Several samples are available. You can choose the one corresponding to your usecase (ASR, TTS, ASR+TTS,...) and build it to discover how to use our SDK.
These samples are pretty easy to understand and the integration in an already existing project should not be a problem.
We rely on Conan to fetch the dependencies and CMake to build.

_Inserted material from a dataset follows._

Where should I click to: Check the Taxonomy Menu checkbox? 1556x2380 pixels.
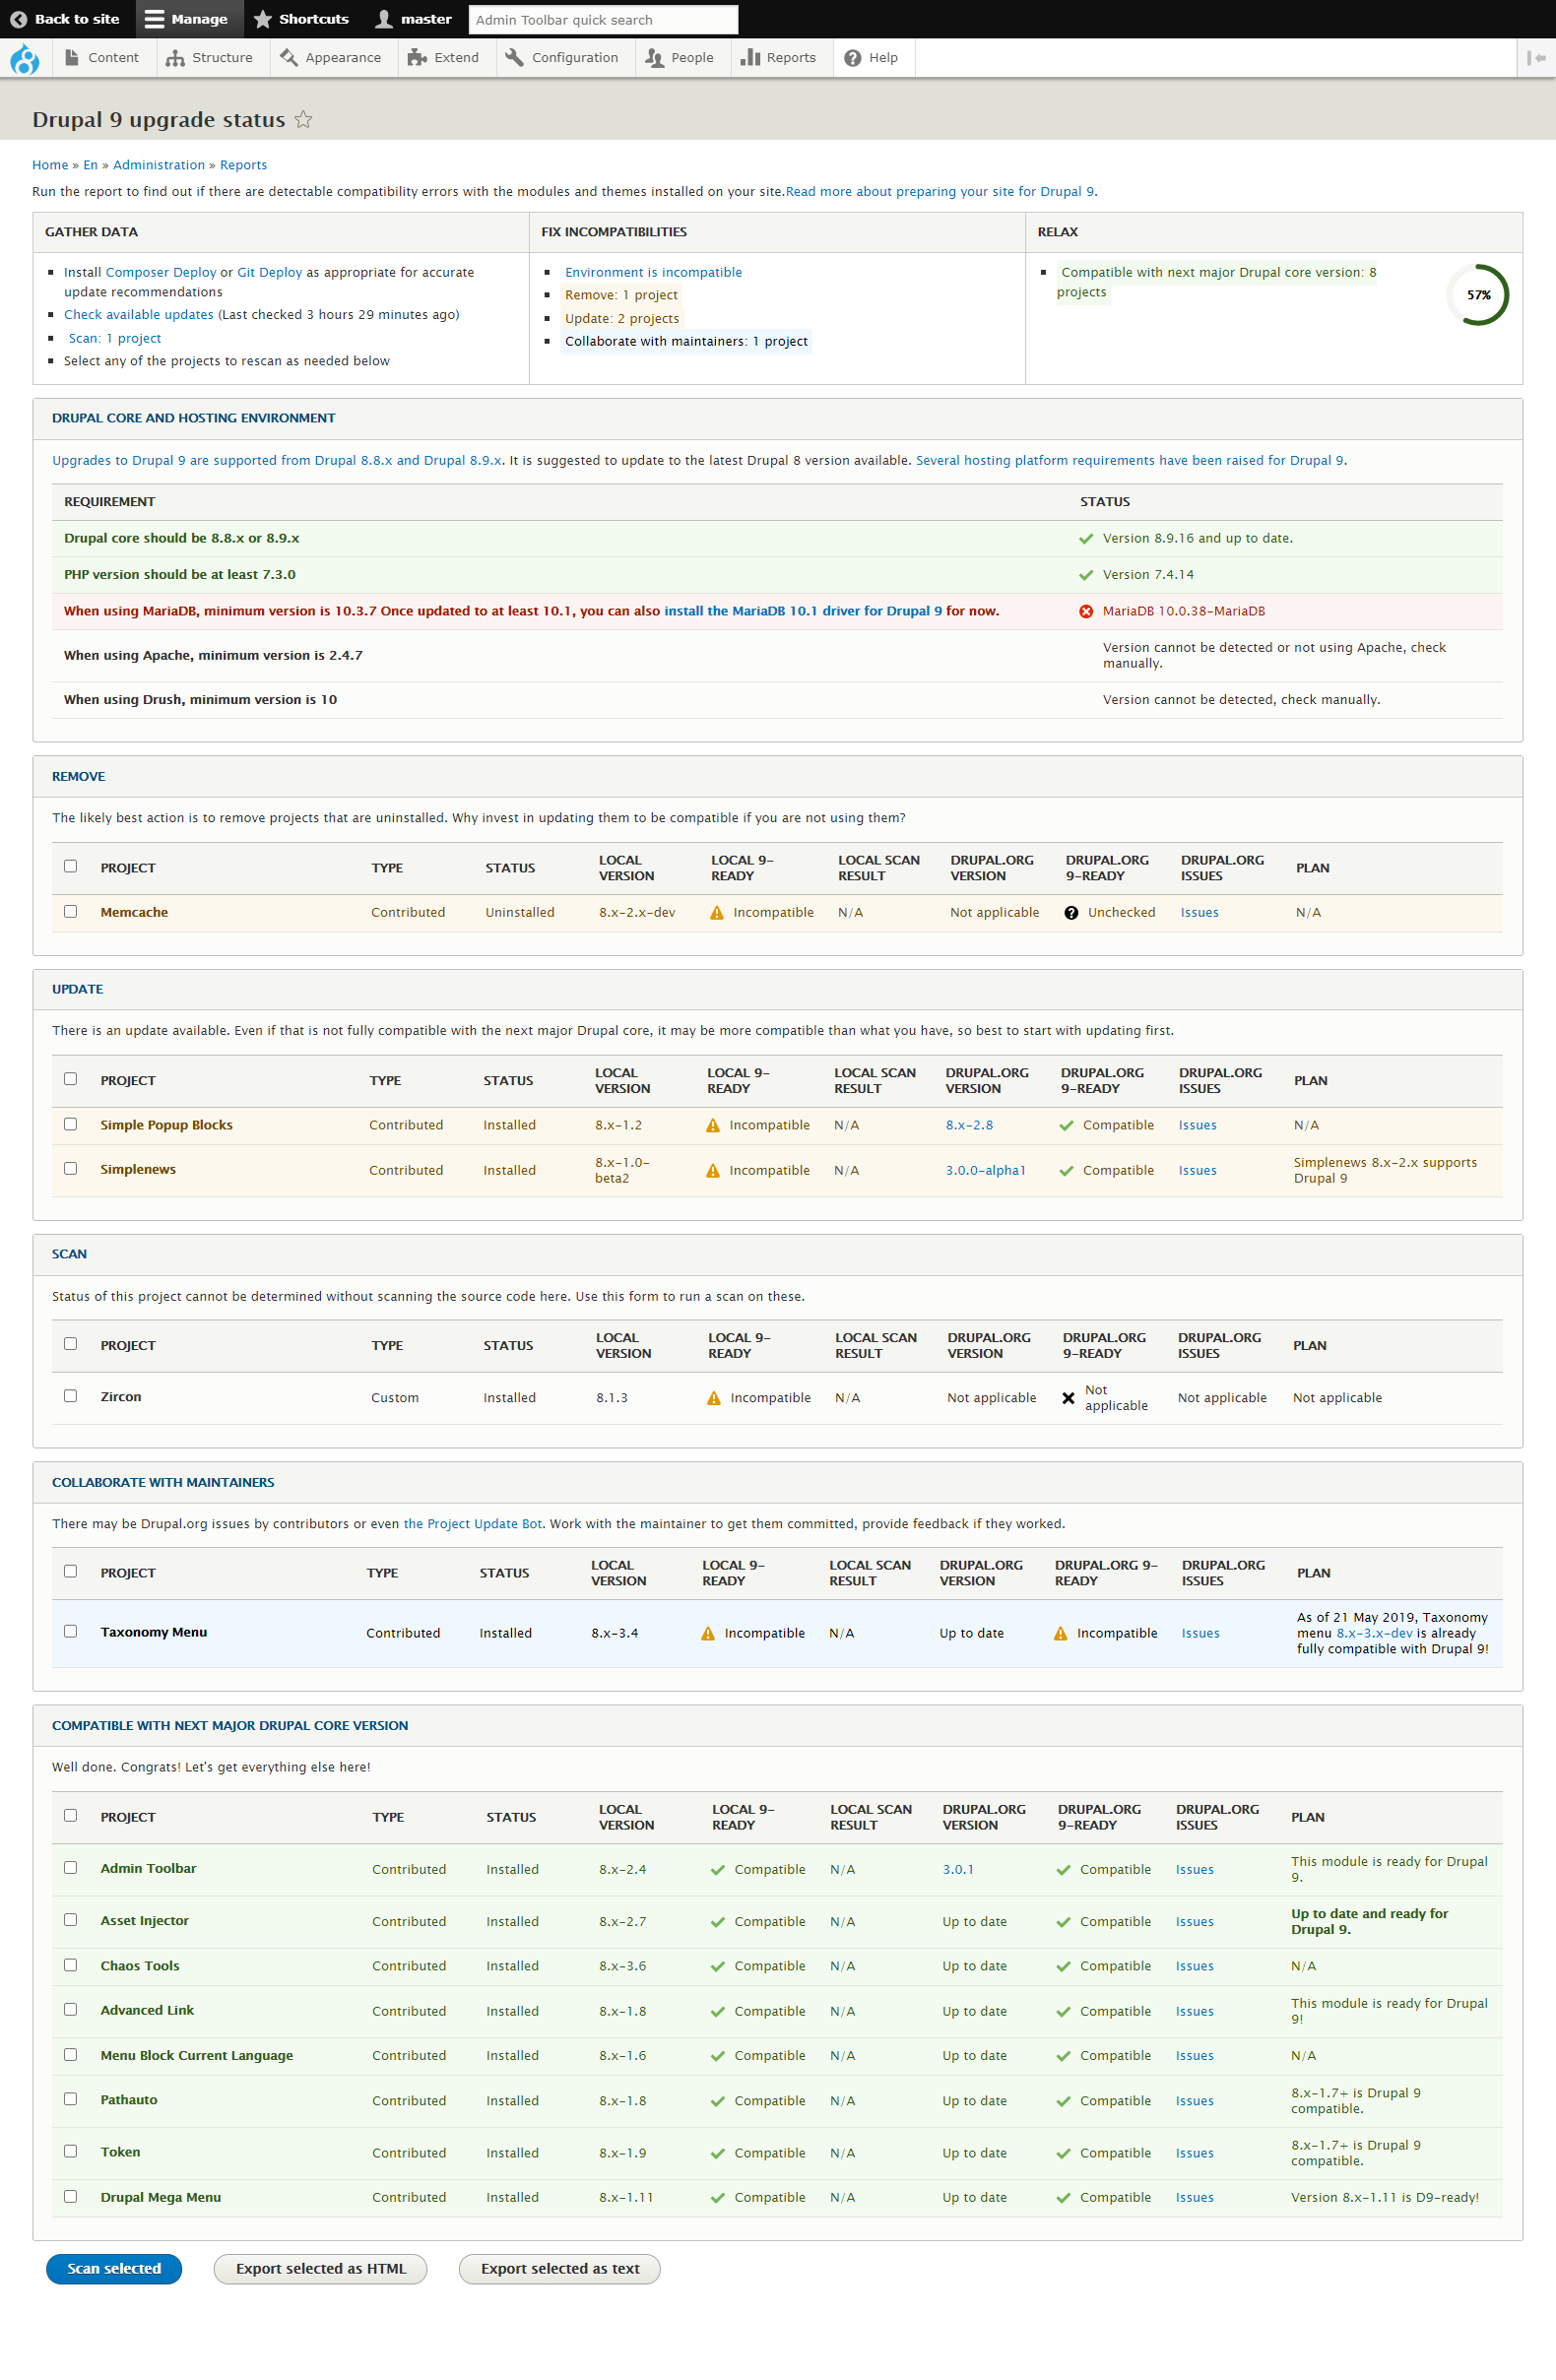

All of our samples contain the required files to do it.
We support Speech Synthesis Markup Language (SSML) tagging to customize the flow of the speech with any voices.

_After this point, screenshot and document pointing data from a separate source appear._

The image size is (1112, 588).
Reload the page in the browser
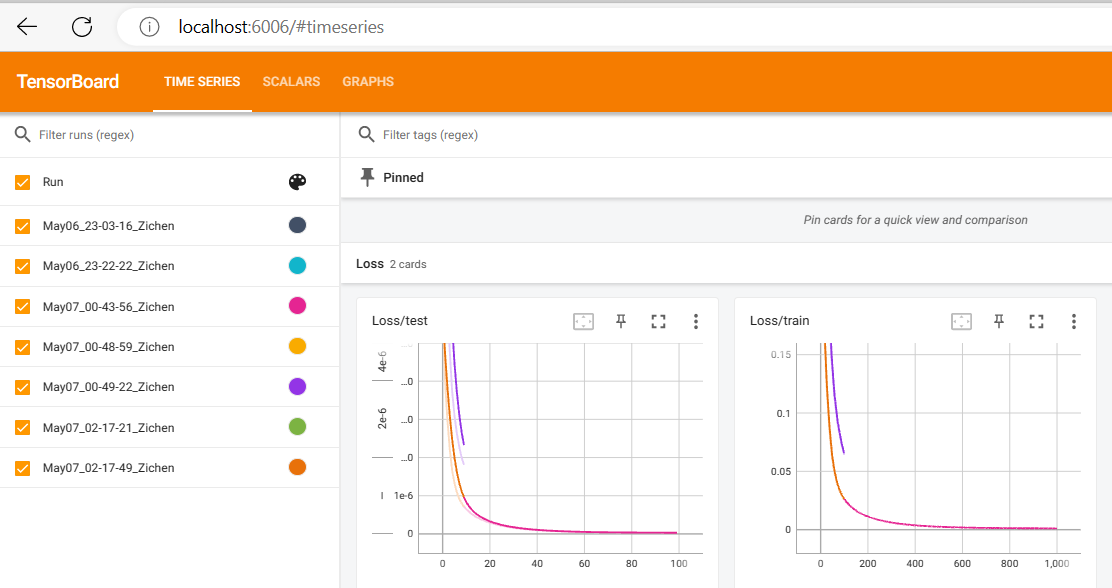pos(82,27)
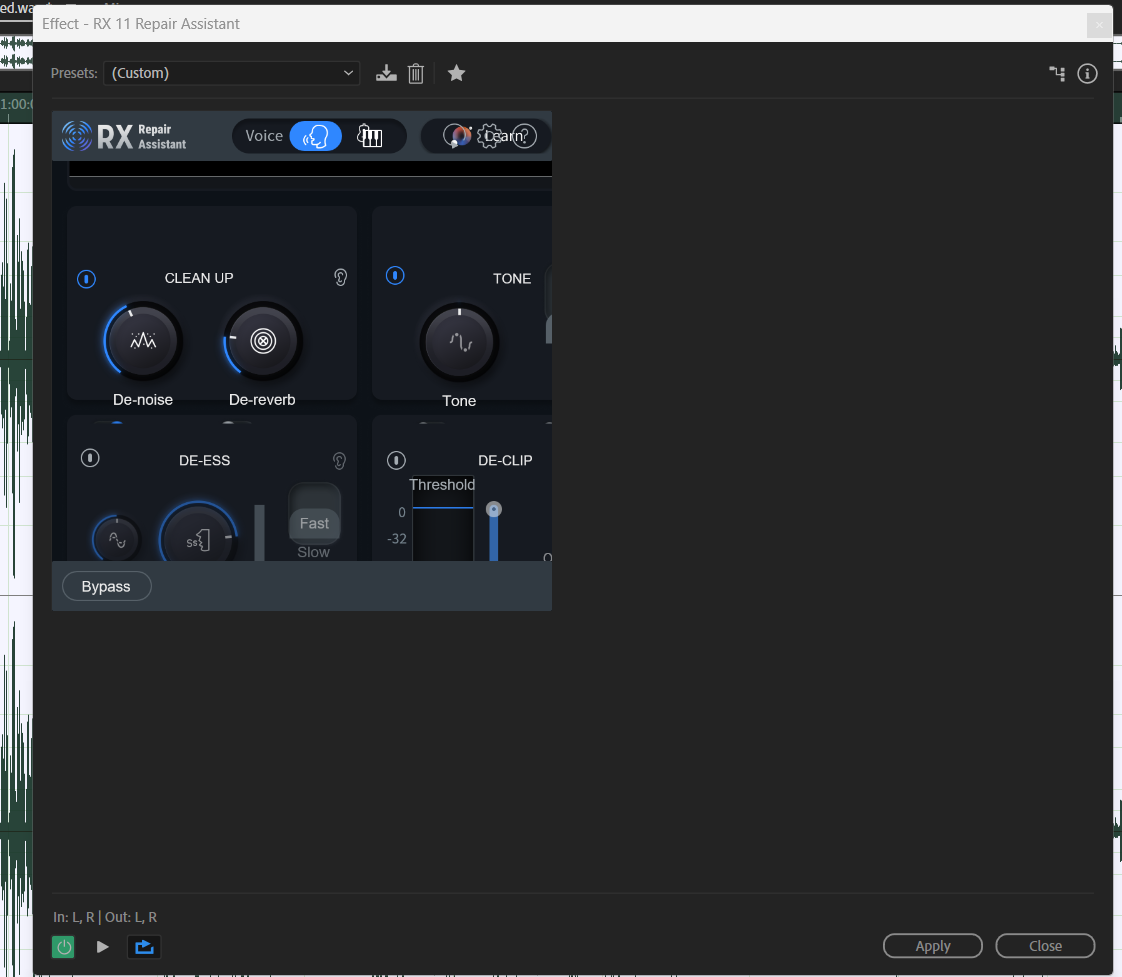Open the Presets dropdown
1122x977 pixels.
tap(231, 72)
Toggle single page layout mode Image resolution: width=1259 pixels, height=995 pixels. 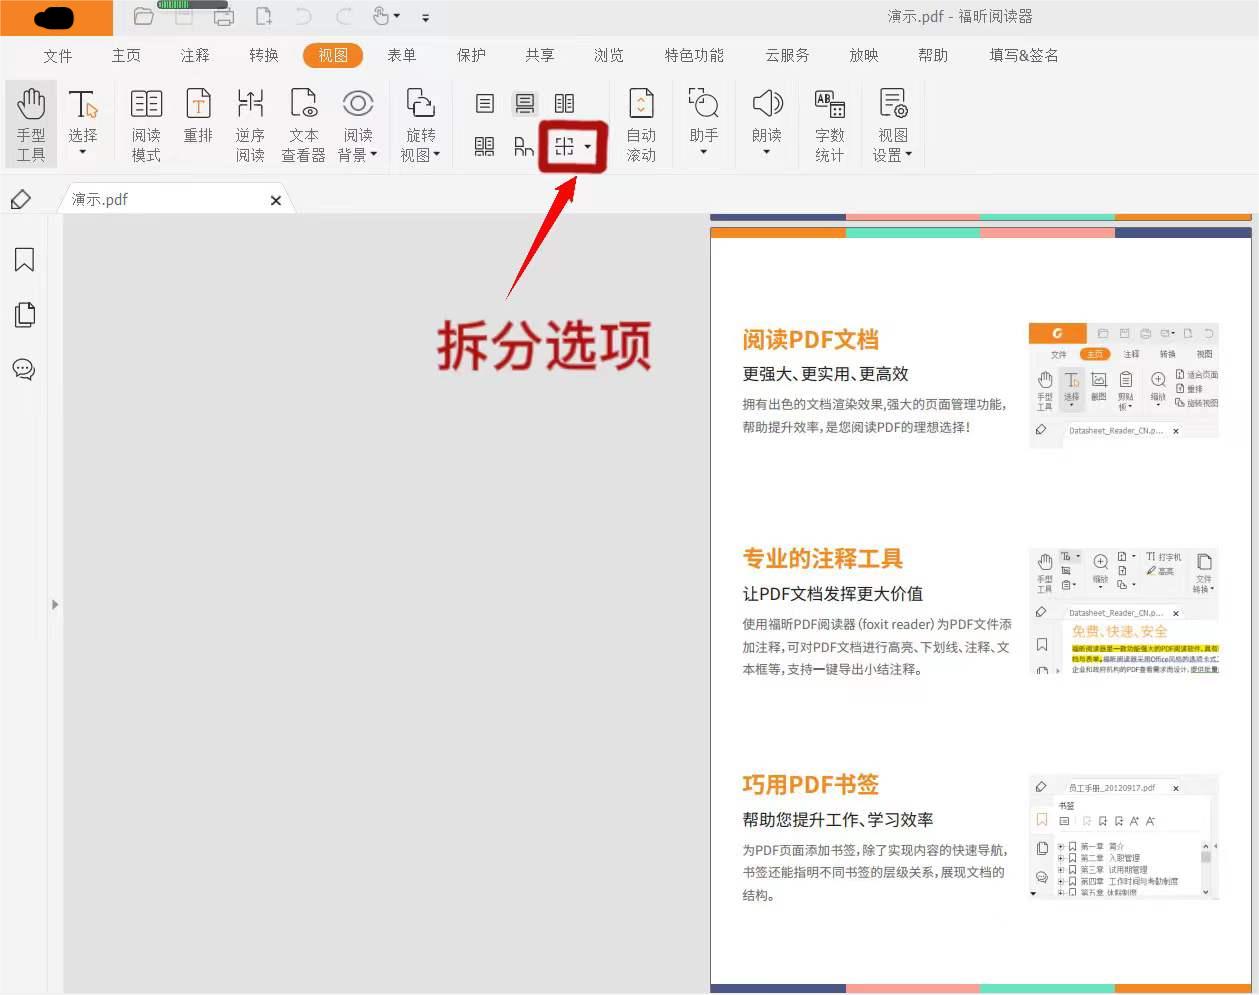tap(485, 103)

Yes, our voice synthesis technology supports the Speech Synthesis Markup Language (SSML) which allows a standard way to control aspects of speech such as pronunciation, volume, pitch, rate, etc. across different voices.
You can check this page Speech Synthesis Markup Language (SSML) for the list of supported markups.
You have two ways to use multi-languages using the voice synthesis technology:
Choosing a multi-language voice which supports both german and english i.e Anna-ml or Petra-ml and use the SSML markup lang to select the language of your choice.
English, <lang xml:lang="de">Deutsch</lang>, English.XML
Switch between voices when you want to say a word in different language using the voice SSML markup.
English, <voice xml:lang="de">Deutsch</voice>, EnglishXML
You can check Providers specifics for Voice Synthesis page for more details about the supported features by each provider.
In case you want to pronounce a word differently you can use the sub or the phoneme SSML markup.
The sub markup is used to substitute text for the purposes of pronunciation.
<sub alias="Voice Development Kit">VDK</sub>
The phoneme markup is used to provide a phonetic pronunciation for the contained text.
<phoneme alphabet="ipa" ph="vivo͡ʊkə">Vivoka</phonem
You can check Speech Synthesis Markup Language (SSML) page for more details on how to use the sub and phoneme markups.
Our solution can run on a Raspberry Pi. We use both Raspberry Pi 3b+ and 4 (32 and 64bits) on our side as test devices.